Posted by Brigham and Women's Hospital March 13, 2013

Dr. Marc Laufer, founder of the Boston Center for Endometriosis

March is Endometriosis Awareness Month. Today’s post is written by Dr. Marc Laufer, a senior gynecologist in the Center for Infertility and Reproductive Surgery, Brigham and Women’s Hospital. He also founded the Boston Center for Endometriosis in 2012. This post also appeared on the blog of RESOLVE New England, a nonprofit organization helping patients facing fertility issues.

Recently, I saw 37-year-old woman who was concerned about her difficulty becoming pregnant after she and her husband had been trying for four months. Though her pelvic ultrasound was normal, she mentioned she had significant pain during her periods and some pain with sex. She had experienced this pain for many years. Given her history, I suspected she might be suffering from endometriosis.

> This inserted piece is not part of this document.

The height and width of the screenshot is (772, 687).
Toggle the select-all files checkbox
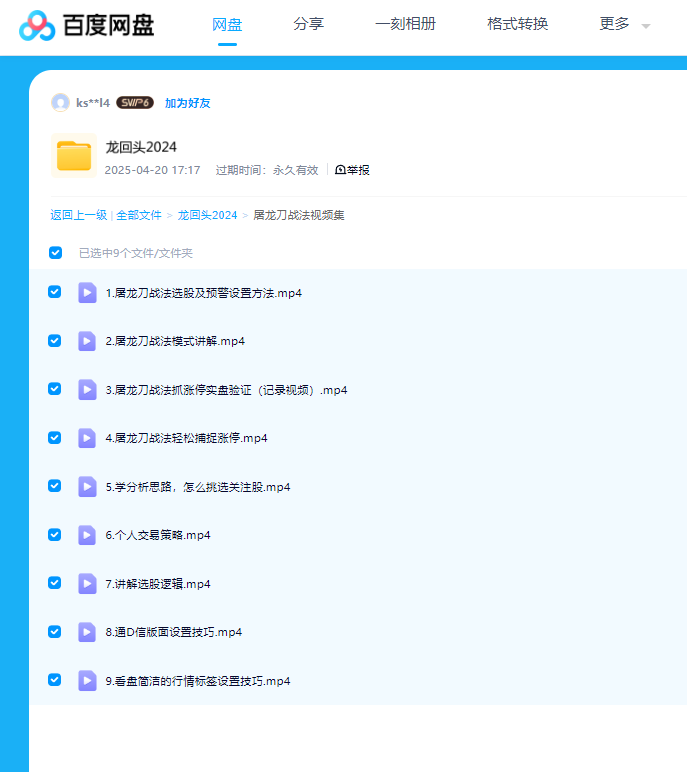56,253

Endometriosis occurs when the cells that normally line the inside of the uterus (endometrial cells) are found in other parts of the body, usually in the abdomen or pelvic cavity. Endometriosis can cause severe pain and, if undiagnosed or untreated, can result in fertility problems. There is no correlation between the amount of disease and the amount of pain experienced. Some women have a small amount of disease but experience significant pain, while others have no pain but still experience fertility problems. The more advanced your endometriosis, the more difficult it may be to become pregnant.